• SUPPLIED TEXT:

━━━━━━━━━━

List of the cemeteries in Hudson County, New Jersey

Hudson County is home to many churches and cemeteries, some of which provide significant open areas in otherwise congested residential areas.

History
There are some shared characteristics of cemeteries in North Bergen. In the Annual report of the National Board of Health in 1879 four cemeteries, historically Grove Church, Hoboken, Machpelah, and Weehawken, all lie on the western side of the Hudson Palisades which gives them similar soil deposits and somewhat uniquely, the presence of trap rock on the grounds. Their locations allow for good water drainage into the nearby Secaucus marshes with minimal contamination due to the steep grade of the hills. They were created in roughly the same time period. Two of the four cemeteries were split up, and now make a total of six unique cemeteries in the area; these cemeteries are all contained within a roughly one mile stretch of parallel roads Tonnelle Avenue and Kennedy Boulevard, constituting a string of green open spaces in North Hudson. In Jersey City, four cemeteries, namely Saint Peters', Holy Name, Jersey City, and New York Bay all provide the surrounding areas with long vistas and green open spaces as well. Finally, several burial grounds exist in Hudson County, some of which date back into colonial times are lost and possibly removed or built over.

━━━━━━━━━━

• DATASET EXCERPT:
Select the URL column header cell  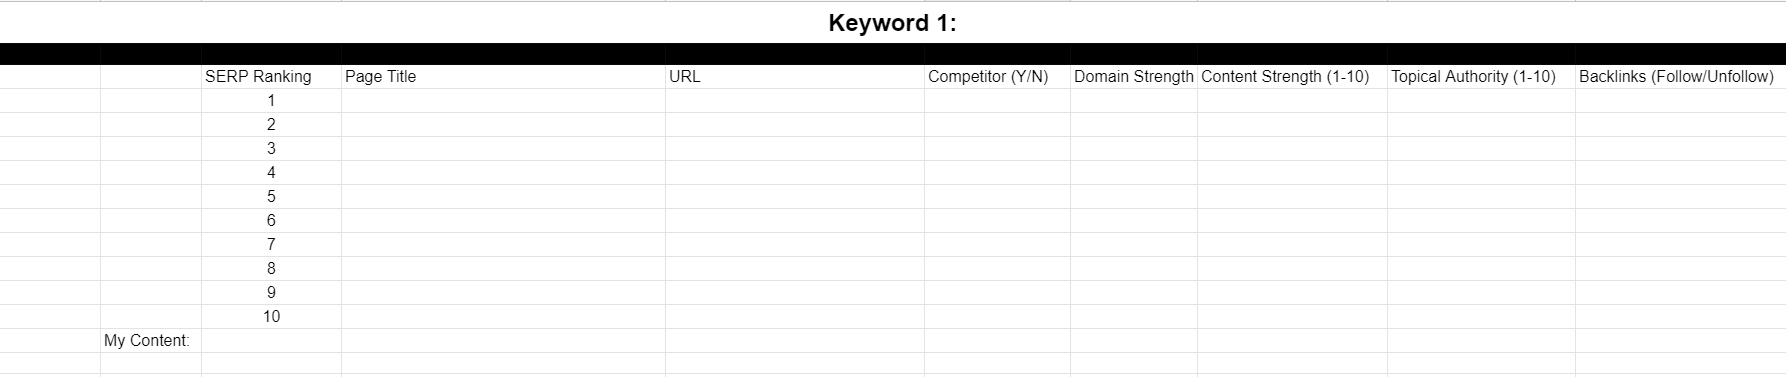click(x=795, y=77)
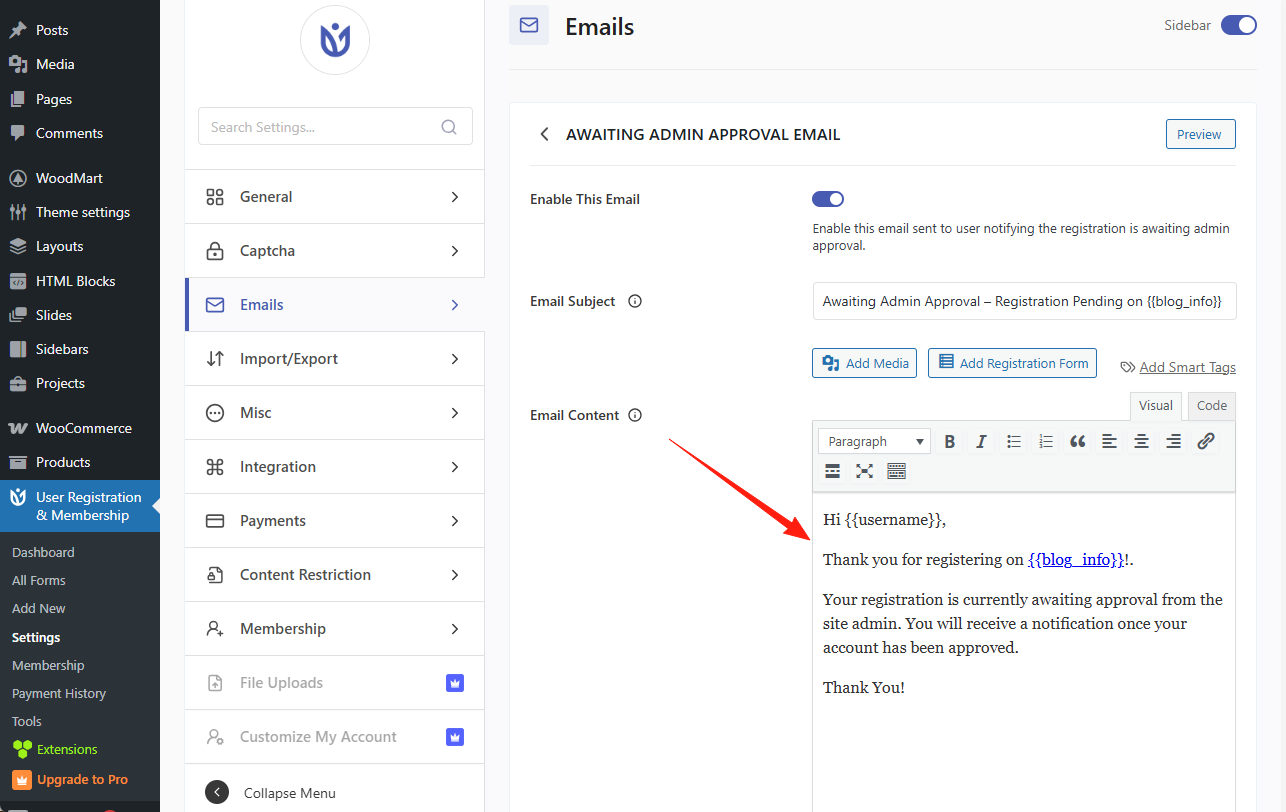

━━━━━━━━━━

Duplicate word for word the portion of the Hudson County cemeteries text starting with "List of the" and going on through "congested residential areas.".

List of the cemeteries in Hudson County, New Jersey

Hudson County is home to many churches and cemeteries, some of which provide significant open areas in otherwise congested residential areas.